Avatar of Chris Coyier
Chris Coyier on (Updated on )

We just recently moved to “HTTPS everywhere” right here on CSS-Tricks. I wrote up a blog post detailing the steps to get there. This video is a companion to that, talking through the steps, as I know some folks prefer that style and the type of detail it affords.

I should note that I’m not an expert on this stuff. I’m sure there are different types of SSL certificates that can be installed in different ways and that offer different levels of security. I can’t tell you about Heartbleed. I don’t even know how you get the kind of certificate where it says your sites name by the green lock like some sites have (e.g. Stripe). If you’re interested in advanced stuff like that, this isn’t the video for that.

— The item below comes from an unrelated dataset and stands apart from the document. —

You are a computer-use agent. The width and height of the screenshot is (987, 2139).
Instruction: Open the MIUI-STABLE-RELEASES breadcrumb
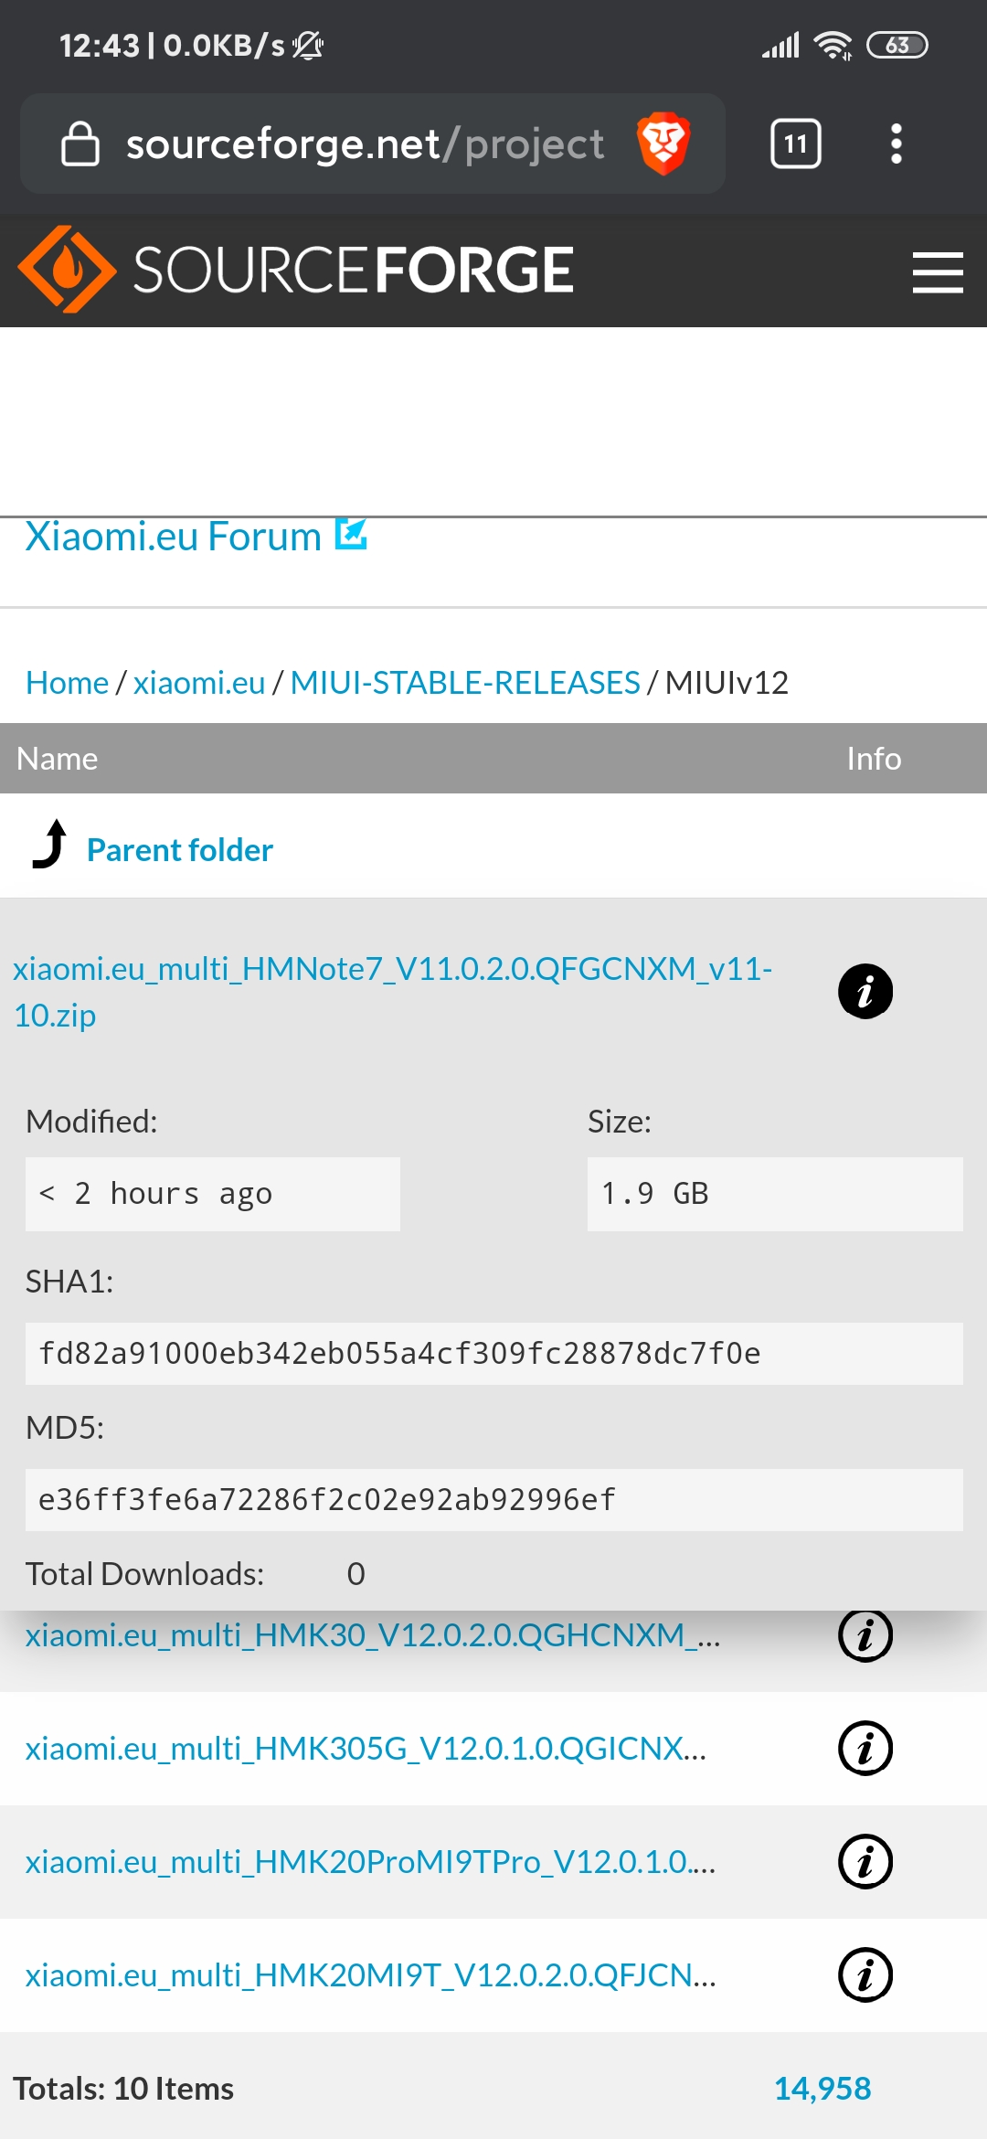[464, 683]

Some things talked about in the video:

  • Firesheep shows just how easy it can be to snoop public website traffic. Can’t do that over HTTPS.
  • ISPs (and other internet middlemen) can mess with network traffic, don’t things like inserting their own ads. Even Google itself. Can’t do that over HTTPS.
  • HTTP/2 stuff will be awesome for web performance, and it’s likely some browsers will require HTTPS to use it.
  • Just getting your host to install your SSL certificate for you is probably slightly more expensive but it will (probably) be done right and be less work on your part.
  • If your site facilities any secure information being transmitted whatsoever, even if it never hits your servers or you never store it, your site should be HTTPS. At the very least, those pages that have the secure stuff, like login pages or signup pages.
  • WordPress has a simple setting for turning on HTTPS for the admin area, which will be easier to get working than user-facing part of your site.
  • If you can’t yet go HTTPS everywhere on the user facing part of your WordPress site, there is a plugin that helps makes individual pages HTTPS as needed.
  • Once you can force HTTPS everywhere, you can ditch the plugin and use this HTAccess snippet.
  • Make sure you change all the settings you possibly can to let them know your site is now http:// – to avoid redirects. For example, your CDN, and the settings right in WordPress itself.
  • Google says HTTPS factors into search rankings.
  • On an existing site with lots of content, perhaps the most work involved will be cleaning up “mixed content warnings”. You don’t get the secure green lock of HTTPS if you, for example, link to an image over HTTP. Worse, a script linked to insecurely won’t run at all.